[What is being asked] When you find the line with "Screen dimensions: 644x352" among the records below, reproduce it and each line after it exactly, ending with the line with "Click the 3:00 AM time axis label".

[Record extracts]
■ ■ ■ ■

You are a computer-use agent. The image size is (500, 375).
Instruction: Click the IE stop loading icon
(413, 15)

■ ■ ■ ■

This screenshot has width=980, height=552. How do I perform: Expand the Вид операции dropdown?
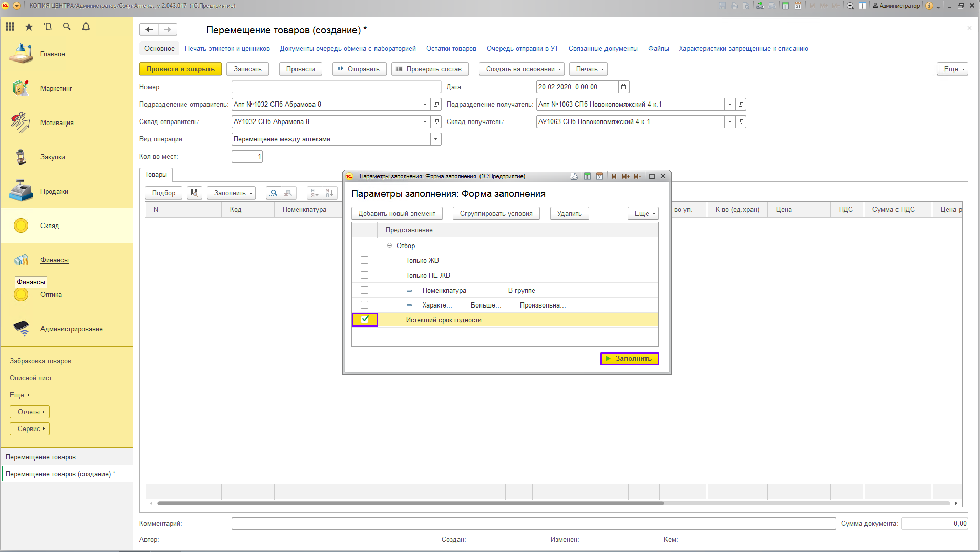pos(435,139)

■ ■ ■ ■

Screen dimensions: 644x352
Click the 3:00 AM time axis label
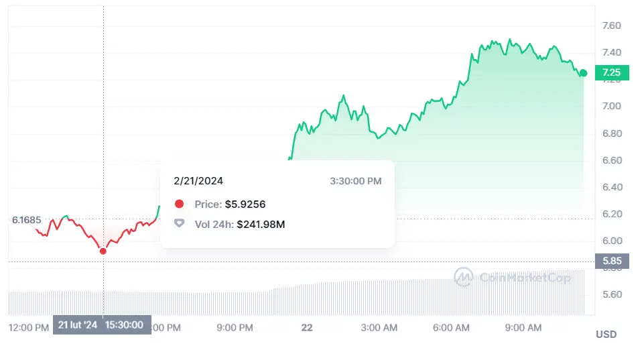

■ ■ ■ ■

[Answer space]
Screen dimensions: 644x352
Click the 3:00 AM time axis label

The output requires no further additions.